Value Protected-run behavior
read-only Allow a mutating-looking request that is reviewed as read-only.
idempotent Allow a reviewed repeatable mutation.
teardown-backed Allow a mutation with committed cleanup or reset safety.
destructive Always block in protected environments.

A named suite can also set protected: true and safety: <value> in suites/<name>.yaml. Test-level safety metadata wins over suite defaults, so a test marked destructive remains blocked even in a suite whose default safety is idempotent.

16. Redaction Roadmap

Traffic and prompt redaction are currently handled by built-in redactors and review reports, not a qanstitution.yaml field. Do not add redaction to the current policy file; the JSON Schema and Pydantic model intentionally reject unknown top-level keys.

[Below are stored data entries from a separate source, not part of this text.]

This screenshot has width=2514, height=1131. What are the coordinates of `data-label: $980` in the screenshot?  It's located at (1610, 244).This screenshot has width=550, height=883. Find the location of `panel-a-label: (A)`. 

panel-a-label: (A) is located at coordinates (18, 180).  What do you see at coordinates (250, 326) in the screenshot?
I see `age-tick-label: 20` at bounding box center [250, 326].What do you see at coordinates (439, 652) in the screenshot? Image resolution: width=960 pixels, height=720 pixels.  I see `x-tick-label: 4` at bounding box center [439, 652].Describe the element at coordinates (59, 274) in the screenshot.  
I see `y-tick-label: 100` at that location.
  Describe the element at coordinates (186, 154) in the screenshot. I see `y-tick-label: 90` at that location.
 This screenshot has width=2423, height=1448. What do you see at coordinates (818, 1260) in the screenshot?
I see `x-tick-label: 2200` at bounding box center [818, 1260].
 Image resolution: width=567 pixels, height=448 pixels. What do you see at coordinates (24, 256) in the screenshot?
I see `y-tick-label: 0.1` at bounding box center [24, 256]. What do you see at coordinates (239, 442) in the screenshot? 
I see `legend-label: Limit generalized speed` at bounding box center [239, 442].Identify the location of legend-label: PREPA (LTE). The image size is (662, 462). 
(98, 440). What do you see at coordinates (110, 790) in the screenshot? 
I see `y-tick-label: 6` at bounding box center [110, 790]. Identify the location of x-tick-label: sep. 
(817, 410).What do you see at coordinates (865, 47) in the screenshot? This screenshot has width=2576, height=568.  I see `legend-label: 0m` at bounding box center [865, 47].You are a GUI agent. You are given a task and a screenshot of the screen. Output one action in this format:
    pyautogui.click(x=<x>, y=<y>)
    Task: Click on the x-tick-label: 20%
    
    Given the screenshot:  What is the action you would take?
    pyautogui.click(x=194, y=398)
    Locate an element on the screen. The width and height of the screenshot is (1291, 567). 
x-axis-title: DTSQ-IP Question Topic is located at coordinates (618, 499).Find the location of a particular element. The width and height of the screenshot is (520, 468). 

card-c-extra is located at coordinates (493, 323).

Future policy-backed redaction rules should cover:

  • Traffic persistence.
  • Logs.
  • Reports.
  • LLM context preparation.

Raw secrets should not be persisted or sent to model providers. Adding a policy-backed redaction section requires a Pydantic model update, regenerated qanstitution.schema.json, examples, and tests in the same change.

17. External Business Truth

Entroping should not force teams to abandon Jira, Notion, Linear, or monday.com. Treat those systems as business truth and Entroping as the executable cache.

For solo or small-team use, link tests manually:

# entroping: tags=regression,auth
# entroping: story_id=NOTION-101
# entroping: doc_url=https://notion.so/workspace/task-101

For larger teams, a sync script can generate docs/stories/*.md from the external system. The generated Markdown gives the Architect local context without making the LLM query Jira or Notion on every run.

18. Hurl Metadata Example

# entroping: tags=smoke,checkout,critical
# entroping: story_id=CHK-001
# entroping: owner=payments
# entroping: doc_url=https://notion.so/workspace/CHK-001
# entroping: safety=read-only

GET {{base_url}}/checkout/{{checkout_id}}
HTTP 200
[Asserts]
jsonpath "$.id" == "{{checkout_id}}"

QAnstitution conditions can match tags and metadata from these comments. Because they are comments, plain Hurl ignores them.

19. Validation Rules

The config loader should reject:

  • Missing required fields.
  • Duplicate gate IDs after merge.
  • Invalid enforcement values.
  • Invalid condition syntax.
  • Invalid remote import URLs.
  • Expired known failures.
  • Agent source paths that do not exist when an AI command needs them.
  • Dependency spec paths that are required by the current command but cannot be loaded.
  • Unsafe output or import paths.

Validation failures must identify the field path and file involved.